Я видел по лицу Мары, задумчиво глядевшей в окно, что она не верит моим объяснениям. Это было мне, как врачу, неприятно. Я имел в виду нервность девушки и, продолжая говорить в том же тоне, напряженно подыскивал в уме что-нибудь такое, что могло бы одним ударом поколебать ее печальную уверенность.
— Осенью следовало бы поехать на юг. Это впрочем, не обязательно, можно и без этого обойтись, но если есть возможность, то почему же не закончить там лечение?
Я говорил это как бы про себя, с беспечностью и нарочно не глядя на Мару.
Она молчала. Я взглянул. Она стояла у окна, свет ярко озарил ее глаза с синей тенью у ресниц. Они были широко раскрыты и смотрели так, точно видение проносилось пред ними. Я уверен, что Мара забыла в этот момент, где она находится. Такое выражение рисуют на иконах святых великомучениц, мелькнуло у меня.
— На юг, — шепнула она про себя, — на юг…
— Если хотите, — вставил я тихо.
Она уже очнулась и говорила мне быстро, почти рассеянно, но с оттенком просьбы в голосе:
— Я знаю, что будет… Все равно, я поняла вас, но только не говорите так больше… Я знаю, что меня ждет, но мне все-таки будет приятно, если вы будете приезжать…
Я простился с ней и уже был в передней, намереваясь разыскать госпожу Багдасарову, когда дверь ее комнаты снова открылась, и Мара, стоя на пороге, спросила меня:
— Вот вы, доктор, говорили о сомнамбулизме… Вы ведь должны знать, правда ли, что сомнамбулы, когда приходят в себя, никогда не помнят ничего, что было?

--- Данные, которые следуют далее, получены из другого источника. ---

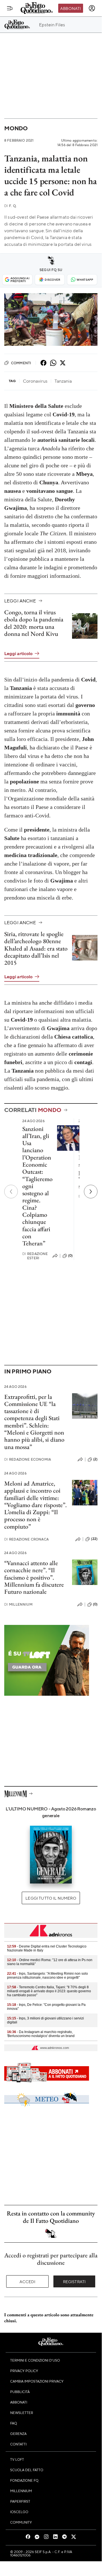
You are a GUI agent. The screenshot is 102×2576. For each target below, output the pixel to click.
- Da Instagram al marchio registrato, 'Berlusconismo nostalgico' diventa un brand (41, 2034)
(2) (95, 1459)
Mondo (16, 128)
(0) (70, 1256)
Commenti (21, 363)
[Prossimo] (90, 1191)
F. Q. (10, 206)
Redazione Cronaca (26, 1539)
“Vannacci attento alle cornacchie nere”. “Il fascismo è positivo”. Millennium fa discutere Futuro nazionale (34, 1577)
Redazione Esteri (35, 1256)
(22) (94, 1539)
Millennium (18, 1604)
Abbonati (70, 8)
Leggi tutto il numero (50, 1897)
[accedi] (91, 8)
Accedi (27, 2281)
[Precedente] (11, 1191)
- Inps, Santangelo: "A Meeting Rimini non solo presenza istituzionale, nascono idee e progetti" (47, 1976)
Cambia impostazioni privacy (37, 2381)
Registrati (74, 2281)
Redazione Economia (27, 1459)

Она стояла в дверях и такой именно я всегда вспоминаю ее. Она показалась мне гораздо младше меня, совсем девочкой, даже ростом как будто стала меньше и спрашивала меня, как старшего.

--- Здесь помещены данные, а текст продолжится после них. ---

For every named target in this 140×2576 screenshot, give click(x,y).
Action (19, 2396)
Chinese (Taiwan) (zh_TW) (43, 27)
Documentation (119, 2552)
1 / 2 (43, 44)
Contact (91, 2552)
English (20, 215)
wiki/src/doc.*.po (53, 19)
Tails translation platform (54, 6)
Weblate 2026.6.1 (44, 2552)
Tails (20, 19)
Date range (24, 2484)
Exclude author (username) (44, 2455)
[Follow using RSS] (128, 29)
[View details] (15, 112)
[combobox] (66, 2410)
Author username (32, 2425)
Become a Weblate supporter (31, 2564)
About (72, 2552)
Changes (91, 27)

— Да, правда, пока не придут опять в состояние сомнамбулизма.
— А если не придут?
— Тогда не помнят.
— Никогда, никогда?
Бедная Мара, если бы я мог тогда угадать, как важен был мой ответ на это детское «никогда, никогда», то, должно быть, не отвечал бы так категорически, тем более, что о сомнамбулизме сам знал немного, но я «должен ведь знать» и потому сказал уверенно:
— Никогда.
Я помню, как тогда ее глаза наполнились даже не печалью, а тем испугом, который бывает у детей, когда им рассказывают страшные истории. Кажется, слезы блеснули на них. Но это было только мгновение. Она слегка отвернула голову и, не глядя на меня, шепнула: «До свидания», — так тихо, что я едва расслышал. Дверь захлопнулась. Мне хотелось пойти за ней, расспросить. Этот миг сказал мне вдруг так много, что тяжело было сразу оторваться от Мары, но сделать это я не решался. Я вынес тогда очень тяжелое впечатление и помню, что от разговора с госпожой Багдасаровой мне стало досадно. Госпоже Багдасаровой, от которой я нее скрыл своих опасений за здоровье ее дочери, мой совет во что бы то ни стало отправить ее немедленно в горы на юг, кажется, был неприятен. Я советовал спешность поездки объяснить тревогой матери, вызванной моим предложением ехать осенью. Она говорила то о недостатке средств, то о том, что дочери замуж пора и от того все болезни и все это переплетала всяческим вздором, к делу не относящимся, от которого становилось темно и тошно на душе.
Отказавшись от ее обеда и еле отделавшись от расспросов, сплетен и прибауток, сыпавшихся как из рога изобилия, я поехал домой на той же каштановой кобылке и с той же Федорой. Федора угрюмо молчала, да я и забыл совершенно об ее присутствии, занятый своими мыслями.
Я думал о Маре и среди многих мыслей внезапно вспомнил, что напоминали мне ее глаза, когда они бывали спокойны.